Soy del ámbito rural, aunque de eso que ahora denominan "agrociudades". Todavía en mi infancia se criaban animales en los corrales de las casas, aunque poco a poco han ido tirando la mayor parte de estas viejas casas manchegas de patio y corral para edificar bloques de pisos que han desvirtuado el perfil de muchas de las calles.

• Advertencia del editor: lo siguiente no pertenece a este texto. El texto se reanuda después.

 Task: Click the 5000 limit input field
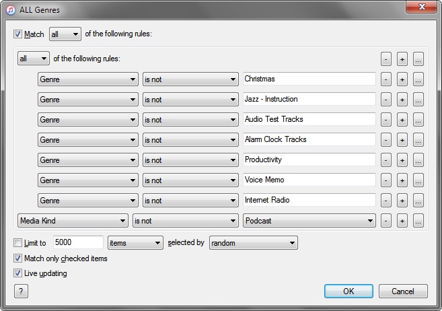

De aquella época (serían finales de los 80) tengo uno de los recuerdos más traumáticos de mi infancia: una mañana de sábado que yo andaba por la casa de mis abuelos, una señora casa manchega, se reunieron vecinos y familiares para hacer la matanza; allí, en el corral, donde yo solía jugar entre la manzanilla. Cuando comencé a sospechar de qué iba todo, me metí a las habitaciones del interior para huir de la escena. Pero hasta allí llegaron, al rato, los chillidos. Nunca había escuchado nada semejante, ni lo he vuelto a escuchar. Tuve que taparme los oídos y apretar fuerte para tratar de escapar de aquello. Aún hoy me siento incómodo cuando rememoro aquellos chillidos. Algo así como Clarice en El silencio de los corderos.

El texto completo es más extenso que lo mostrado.